A “Anton” la mecharon con “Joel”. Si en algo coinciden ambos temas, aparte de sus títulos con nombres propios, es el protagonismo del diablo. “El demonio está dentro de mí, de mi cabeza otra vez”, versa el primero. Lo que funciona como metáfora sobre el papel del cantante y guitarrista Ariel Mirabal Nigrelli, quien, más que servir de médium hacia el inframundo, lidera una cruzada contra las fuerzas del mal. Y lo hace interpelando a Caballeros Jedi del rock del talante del violero Mick Ronson o el Iggy Pop del disco de The Idiot. Nada de esto sería posible sin la complicidad del otro frontman del grupo, el también guitarrista y cantante Ricardo Morales.

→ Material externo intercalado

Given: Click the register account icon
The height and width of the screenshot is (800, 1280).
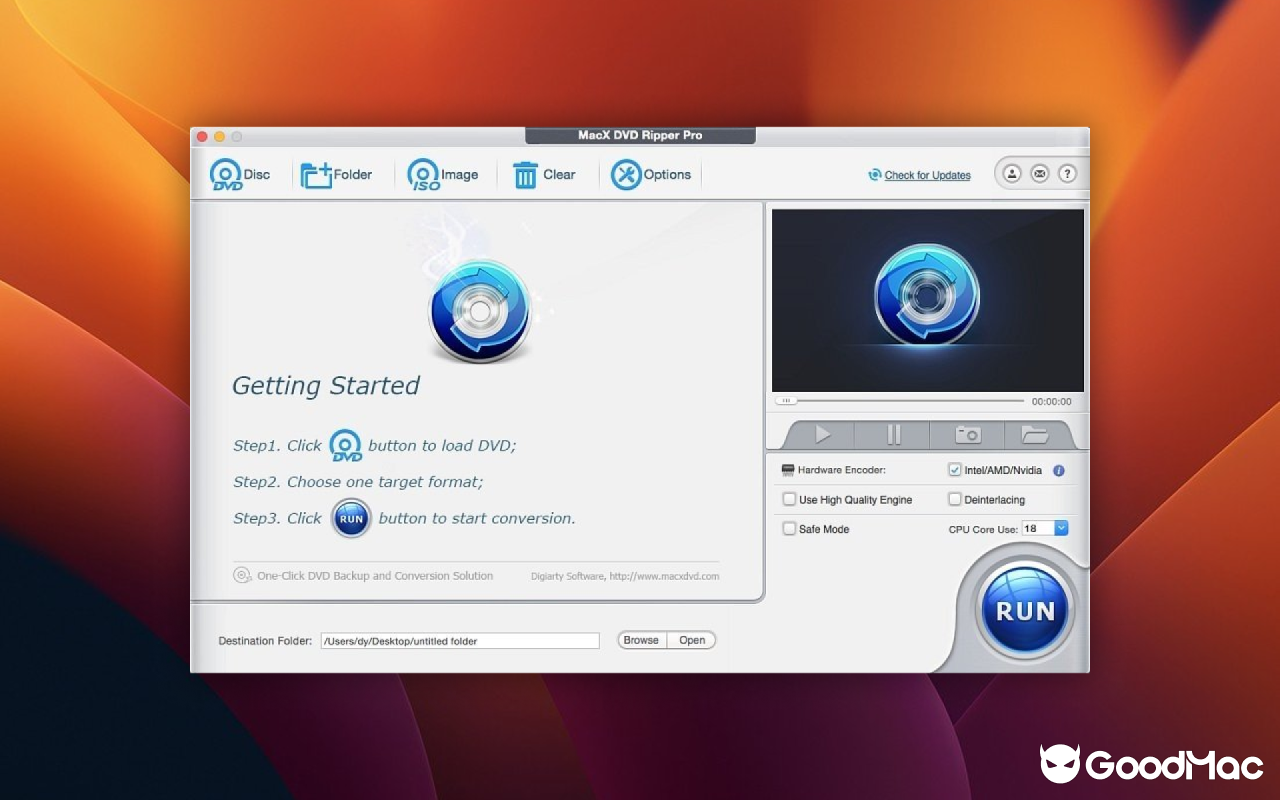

Ese pase de pelotas se evidenció en “Abstinencia” o en “Buscando una nueva sensación”, cuelgue de casi nueve minutos con ganas de transformarse en himno de su generación. Por más que “Dopamina” ocupa esa plaza. Pero aún no llegó el hit.
Inauguraron la segunda parte con “La cura”, demostración del poder gravitacional de sus canciones, así como de su dominio de la alquimia del tiempo. Tras ese embate pesado, volvieron a la psicodelia en “Falso Detox”, mostraron su tez sediciosa y explosiva con el garage “Dorado y púrpura”, y deslizaron su chamanismo sonoro mediante el épico “Más fuerte que el sol”. En tanto esto pasaba, en una terna de pantallas la cara de Winona Ryder mutando de pantone alternaba con la proyección de una road movie sobre lo que acontecía en el escenario. El final de la ceremonia lo advirtió el krautrockero “Dopamina”. mientras el stage diving se confundía con el pogo y el mar de gente. Al terminar, nadie lo podía creer: pasaron tres horas, y la magia seguía en pie. De todas formas, la coronación de Winona aún no llegó. Sucederá el 29 de diciembre en Niceto Club: una fecha para agendar.